**What is needed**
From the article on Travis Taylor, quote everything from "But they're gone." down to "through training camp.", word for word.

*** Text for analysis Section Begins ***

Taylor looks forward to the challenge. During this week's passing camp, he is often first in line for drills. Instead of seeking instruction, he is actually giving advice. Taylor is an elder statesman along with fourth-year player Brandon Stokley.

"It's a challenge, especially with so many young guys," Taylor said. "We have five rookie receivers. Me and Brandon have to help the guys out here and there. We're learning and teaching at the same time. This is a new experience for us. Before, we had Qadry or even a Billy Davis here. They taught us about the game, how much faster it is than the college game. They taught us about angles, and as a receiver, the game is all about angles."

Taylor has the physical abilities. He is 6 feet 1 and weighs 212, up 7 pounds from a year ago. He doesn't have great speed, but does have solid hands and runs extremely well after the catch.

He played well as a rookie with 28 receptions for 276 yards and three touchdowns before a fractured clavicle vs. the Pittsburgh Steelers on Oct. 29 sidelined him for the season. Taylor started off strong last season. He had four receptions for 44 yards in Game No. 2 against the Cincinnati Bengals, and four for 90 the next week vs. Denver. He had eight more over the next two weeks, and then Taylor started fading.

That's been his MO: here two weeks, gone the next. Here three weeks, disappear for three more. Taylor ended up third on the team in receptions with 42 for 560 yards and three touchdowns behind Ismail and Sharpe.

But they're gone. It's the Travis Taylor Show, if he can star.

"I hope for a breakout year," said Taylor, a former University of Florida standout. "For Chris, Brandon and myself, it's important for us to step up this year. For me, it's team goals over personal goals. I want to win. I'm not a loser. The last time I had a losing season was back in high school."

The inconsistency is not all Taylor's fault. A lot of players have disappeared in this graveyard of an offense, the latest being quarterback Elvis Grbac, who went from the Pro Bowl the year before in Kansas City into retirement after playing in Baltimore. That's unbelievable in itself. But it's an offense that has a yearly identity crisis, and Taylor has played with four quarterbacks in two years.

It's Redman's turn now, at least through training camp.

"For the last three seasons, Chris has been one of the team's best quarterbacks," Taylor said. "I think we're on the same page. I want to become the go-to guy, but not just in the red zone, all over the field."

Like in past off-seasons, Taylor has been working out with former Minnesota Vikings receiver Cris Carter. But instead of running, Taylor has put in more time in the weight room. The added bulk is noticeable. Reserve quarterback Jeff Blake has known Taylor for only a short while, but is impressed with Taylor's work ethic.

"He still has a lot of learning to do, but that will come with game-time experience," Blake said. "If he continues to work, he'll become the guy, the go-to go you need."

Taylor said: "I've got to step up my game. The last couple of years I haven't done what I wanted to do personally. I need to become more consistent and focused, not what I have done in the last two or three weeks, but from game to game.

"When you have that tag, there is a lot that comes with it, and a lot that doesn't," Taylor said. "Some of the best guys in this league weren't drafted in the first round, and some were. But as long as you can play football, who cares?`

Owner Art Modell cares. So does Ozzie Newsome, the team's senior vice president of football operations. But no one knows if Taylor can become the go-to guy and play the type of football the Ravens will need this season. Not Billick, not Barnes, not even Taylor himself.

*** Text for analysis Section Ends ***
*** Dataset entries Section Begins ***

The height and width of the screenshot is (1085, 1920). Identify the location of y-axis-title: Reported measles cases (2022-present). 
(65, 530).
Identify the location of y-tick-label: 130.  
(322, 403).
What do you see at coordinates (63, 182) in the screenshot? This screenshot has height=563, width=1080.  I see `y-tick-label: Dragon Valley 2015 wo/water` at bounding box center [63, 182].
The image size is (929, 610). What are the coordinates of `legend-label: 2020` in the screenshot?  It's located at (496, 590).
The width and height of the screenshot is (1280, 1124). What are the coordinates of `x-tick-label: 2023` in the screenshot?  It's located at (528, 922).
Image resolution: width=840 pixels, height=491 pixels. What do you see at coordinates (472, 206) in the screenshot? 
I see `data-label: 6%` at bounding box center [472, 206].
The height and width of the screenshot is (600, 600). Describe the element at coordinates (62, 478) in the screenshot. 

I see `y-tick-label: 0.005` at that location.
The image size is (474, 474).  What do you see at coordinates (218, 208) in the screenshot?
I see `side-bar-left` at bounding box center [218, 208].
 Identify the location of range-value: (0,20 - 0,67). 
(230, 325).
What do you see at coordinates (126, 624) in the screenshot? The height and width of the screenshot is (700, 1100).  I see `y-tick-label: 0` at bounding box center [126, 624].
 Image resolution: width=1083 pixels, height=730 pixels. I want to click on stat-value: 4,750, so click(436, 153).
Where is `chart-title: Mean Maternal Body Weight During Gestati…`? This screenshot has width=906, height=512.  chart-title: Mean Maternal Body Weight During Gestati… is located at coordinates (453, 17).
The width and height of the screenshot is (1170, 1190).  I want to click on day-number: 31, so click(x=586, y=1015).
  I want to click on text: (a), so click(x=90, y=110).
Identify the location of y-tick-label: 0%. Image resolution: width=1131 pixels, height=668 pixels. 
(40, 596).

*** Dataset entries Section Ends ***

**Task solution**
But they're gone. It's the Travis Taylor Show, if he can star.

"I hope for a breakout year," said Taylor, a former University of Florida standout. "For Chris, Brandon and myself, it's important for us to step up this year. For me, it's team goals over personal goals. I want to win. I'm not a loser. The last time I had a losing season was back in high school."

The inconsistency is not all Taylor's fault. A lot of players have disappeared in this graveyard of an offense, the latest being quarterback Elvis Grbac, who went from the Pro Bowl the year before in Kansas City into retirement after playing in Baltimore. That's unbelievable in itself. But it's an offense that has a yearly identity crisis, and Taylor has played with four quarterbacks in two years.

It's Redman's turn now, at least through training camp.